NASA will launch five rockets in five minutes between March 14 and April 3 to study high-speed winds 65 miles (105 kilometers) above the Earth's surface. People along the Eastern Seaboard from North Carolina to New York will be able to see the rockets launched from Virginia's Wallops Flight Facility head towards the upper atmosphere.
The five rockets will collect information about the high-altitude jet stream, an area of high-speed winds commonly referred in weather forecasts, according to a NASA statement.

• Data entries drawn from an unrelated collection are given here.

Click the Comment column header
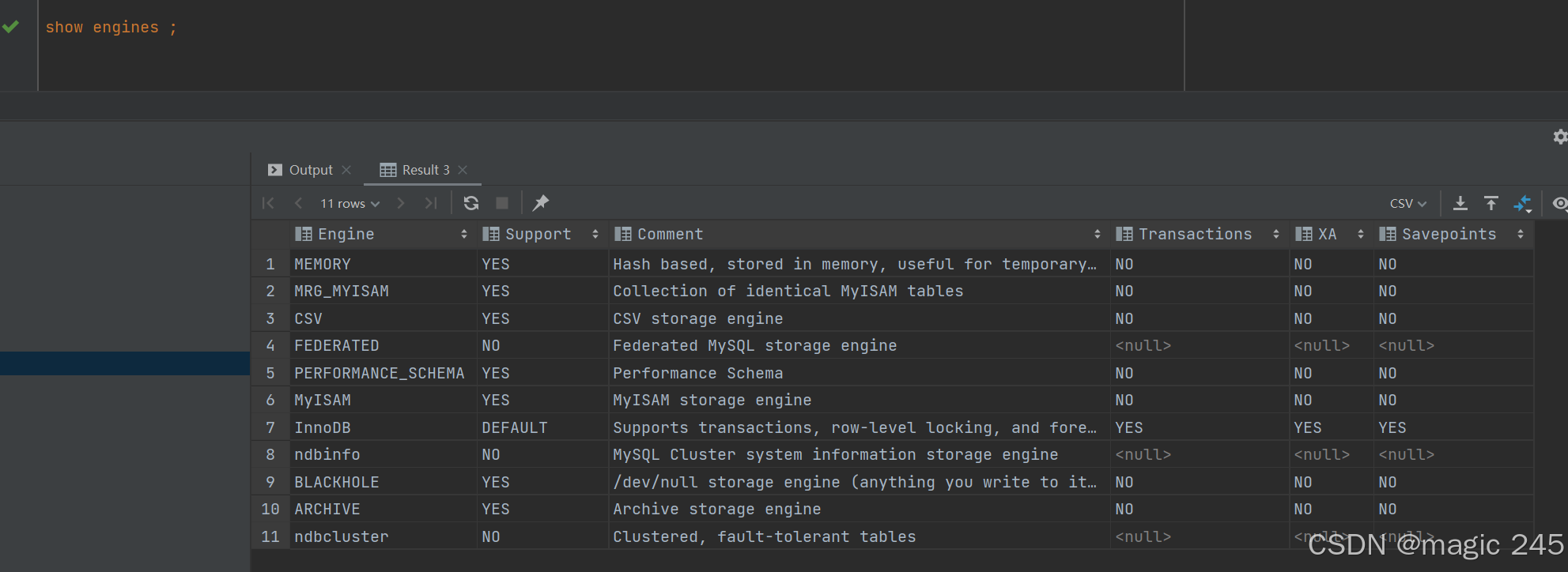 pos(670,234)
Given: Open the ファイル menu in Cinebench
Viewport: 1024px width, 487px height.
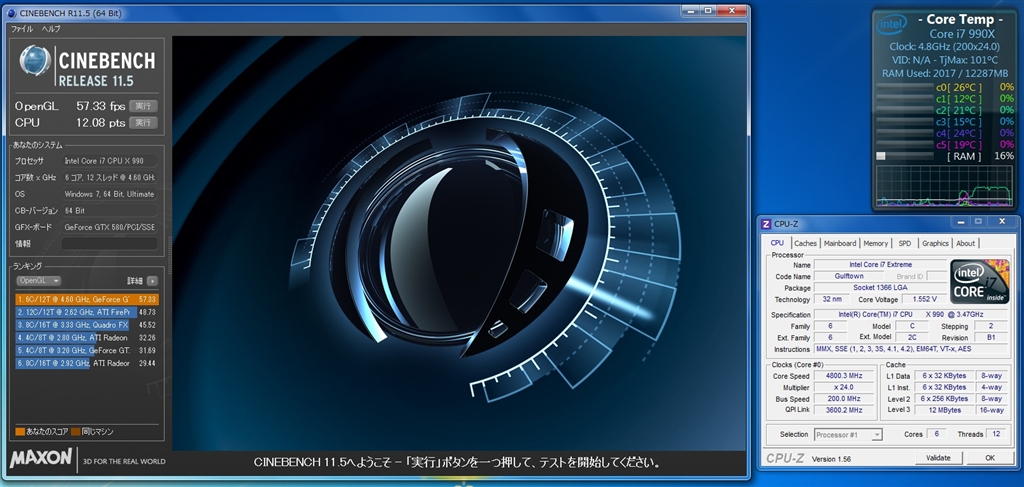Looking at the screenshot, I should [x=21, y=29].
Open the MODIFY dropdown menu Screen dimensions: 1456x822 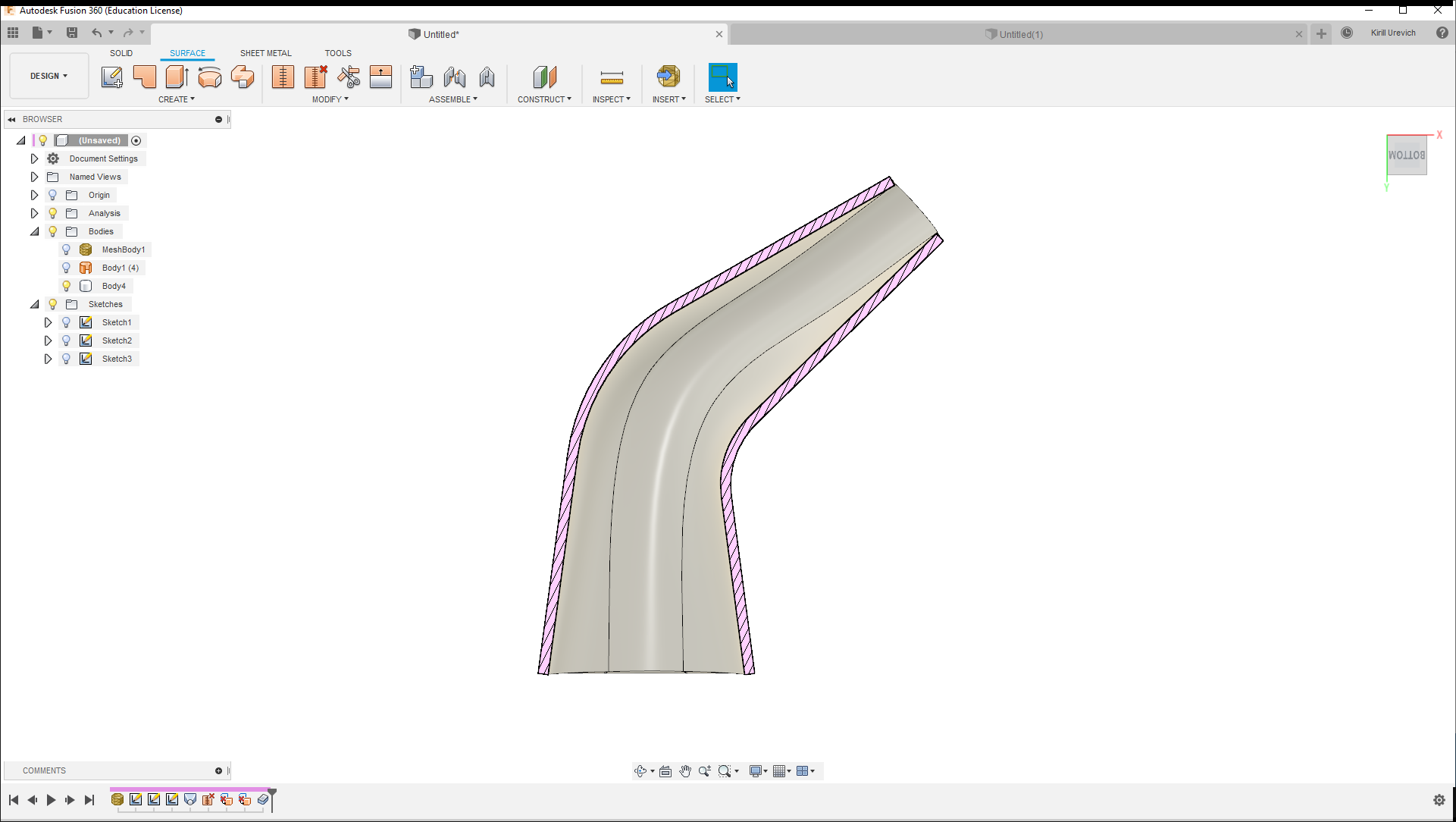330,99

Winds in the high-altitude jet stream typically reach 300 mph (480 km/h).
NASA will use five sounding rockets, rockets specifically made for sub-orbital research, to study the high-altitude jet stream. Two of the rockets will measure the atmospheric pressure and temperature of the jet stream.
Once in the jet stream, all five rockets will release a chemical that forms milky, white clouds called tracers. The tracer clouds will allow NASA researchers to see the winds. People from South Carolina to New England will be able to see the clouds as well.
The tracer clouds will be visible for 20 minutes after the rockets are launched.
The high-altitude jet stream is found in the same area is the ionosphere, a part of the atmosphere where strong electrical currents occur. Electrical currents in the ionosphere can disrupt satellite and radio communications and GPS signals.
NASA conducted a similar experiment in 2009 when the organization launched six rockets from Poker Flat Research Range in Alaska to study the ionosphere. The clouds created by the rockets pretty much filled up a big part of the sky, Gerald Lehmacher, the lead researcher for the experiment, said in a 2009 press release.